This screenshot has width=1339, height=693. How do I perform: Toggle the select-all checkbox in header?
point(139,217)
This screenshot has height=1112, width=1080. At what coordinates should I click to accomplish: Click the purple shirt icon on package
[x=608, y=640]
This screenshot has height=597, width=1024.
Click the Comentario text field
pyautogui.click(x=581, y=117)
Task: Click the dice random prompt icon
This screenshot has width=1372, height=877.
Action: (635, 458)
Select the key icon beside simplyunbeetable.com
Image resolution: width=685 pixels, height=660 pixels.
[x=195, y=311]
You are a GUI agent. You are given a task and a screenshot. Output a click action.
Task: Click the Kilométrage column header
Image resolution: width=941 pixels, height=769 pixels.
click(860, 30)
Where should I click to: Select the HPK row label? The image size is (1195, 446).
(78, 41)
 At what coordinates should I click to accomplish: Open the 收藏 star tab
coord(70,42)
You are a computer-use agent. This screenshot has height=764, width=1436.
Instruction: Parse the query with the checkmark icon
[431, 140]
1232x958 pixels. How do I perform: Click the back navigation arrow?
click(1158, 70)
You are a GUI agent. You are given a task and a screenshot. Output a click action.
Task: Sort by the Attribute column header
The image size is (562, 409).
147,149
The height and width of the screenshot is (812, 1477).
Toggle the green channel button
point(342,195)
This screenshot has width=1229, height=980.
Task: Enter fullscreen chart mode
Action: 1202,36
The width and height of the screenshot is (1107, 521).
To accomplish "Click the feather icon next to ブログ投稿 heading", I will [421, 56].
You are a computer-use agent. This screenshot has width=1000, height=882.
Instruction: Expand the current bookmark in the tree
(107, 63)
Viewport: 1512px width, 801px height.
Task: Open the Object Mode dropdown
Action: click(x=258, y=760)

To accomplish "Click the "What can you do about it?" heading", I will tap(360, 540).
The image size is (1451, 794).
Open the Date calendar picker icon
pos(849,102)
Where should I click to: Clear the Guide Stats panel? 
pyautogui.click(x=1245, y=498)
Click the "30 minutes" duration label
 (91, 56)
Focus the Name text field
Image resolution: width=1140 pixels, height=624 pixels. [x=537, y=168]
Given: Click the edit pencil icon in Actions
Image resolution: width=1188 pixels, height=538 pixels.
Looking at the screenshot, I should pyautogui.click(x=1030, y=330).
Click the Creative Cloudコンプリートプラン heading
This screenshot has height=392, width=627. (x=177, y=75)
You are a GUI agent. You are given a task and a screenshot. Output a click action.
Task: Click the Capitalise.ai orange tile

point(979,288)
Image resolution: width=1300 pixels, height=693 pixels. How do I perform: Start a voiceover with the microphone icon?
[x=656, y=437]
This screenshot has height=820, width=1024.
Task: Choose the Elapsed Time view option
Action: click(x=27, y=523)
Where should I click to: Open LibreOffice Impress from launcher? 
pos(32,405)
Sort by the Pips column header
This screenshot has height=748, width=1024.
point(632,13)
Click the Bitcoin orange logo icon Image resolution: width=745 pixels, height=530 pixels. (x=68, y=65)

------------------------------------------------------------------------

**Task description:**
Nothing in the data may be omitted; transcribe it exactly.

**Result of the task:**
This screenshot has width=1339, height=693. How do I perform: Toggle the select-all checkbox in header?
point(139,217)
This screenshot has height=1112, width=1080. At what coordinates should I click to accomplish: Click the purple shirt icon on package
[x=608, y=640]
This screenshot has height=597, width=1024.
Click the Comentario text field
pyautogui.click(x=581, y=117)
Task: Click the dice random prompt icon
This screenshot has width=1372, height=877.
Action: (635, 458)
Select the key icon beside simplyunbeetable.com
Image resolution: width=685 pixels, height=660 pixels.
[x=195, y=311]
You are a GUI agent. You are given a task and a screenshot. Output a click action.
Task: Click the Kilométrage column header
Image resolution: width=941 pixels, height=769 pixels.
click(860, 30)
Where should I click to: Select the HPK row label? The image size is (1195, 446).
(78, 41)
 At what coordinates should I click to accomplish: Open the 收藏 star tab
coord(70,42)
You are a computer-use agent. This screenshot has height=764, width=1436.
Instruction: Parse the query with the checkmark icon
[431, 140]
1232x958 pixels. How do I perform: Click the back navigation arrow?
click(1158, 70)
You are a GUI agent. You are given a task and a screenshot. Output a click action.
Task: Sort by the Attribute column header
The image size is (562, 409).
147,149
The height and width of the screenshot is (812, 1477).
Toggle the green channel button
point(342,195)
This screenshot has width=1229, height=980.
Task: Enter fullscreen chart mode
Action: 1202,36
The width and height of the screenshot is (1107, 521).
To accomplish "Click the feather icon next to ブログ投稿 heading", I will [421, 56].
You are a computer-use agent. This screenshot has width=1000, height=882.
Instruction: Expand the current bookmark in the tree
(107, 63)
Viewport: 1512px width, 801px height.
Task: Open the Object Mode dropdown
Action: click(x=258, y=760)

To accomplish "Click the "What can you do about it?" heading", I will tap(360, 540).
The image size is (1451, 794).
Open the Date calendar picker icon
pos(849,102)
Where should I click to: Clear the Guide Stats panel? 
pyautogui.click(x=1245, y=498)
Click the "30 minutes" duration label
 (91, 56)
Focus the Name text field
Image resolution: width=1140 pixels, height=624 pixels. [x=537, y=168]
Given: Click the edit pencil icon in Actions
Image resolution: width=1188 pixels, height=538 pixels.
Looking at the screenshot, I should pyautogui.click(x=1030, y=330).
Click the Creative Cloudコンプリートプラン heading
This screenshot has height=392, width=627. (x=177, y=75)
You are a GUI agent. You are given a task and a screenshot. Output a click action.
Task: Click the Capitalise.ai orange tile

point(979,288)
Image resolution: width=1300 pixels, height=693 pixels. How do I perform: Start a voiceover with the microphone icon?
[x=656, y=437]
This screenshot has height=820, width=1024.
Task: Choose the Elapsed Time view option
Action: click(x=27, y=523)
Where should I click to: Open LibreOffice Impress from launcher? 
pos(32,405)
Sort by the Pips column header
This screenshot has height=748, width=1024.
point(632,13)
Click the Bitcoin orange logo icon Image resolution: width=745 pixels, height=530 pixels. (x=68, y=65)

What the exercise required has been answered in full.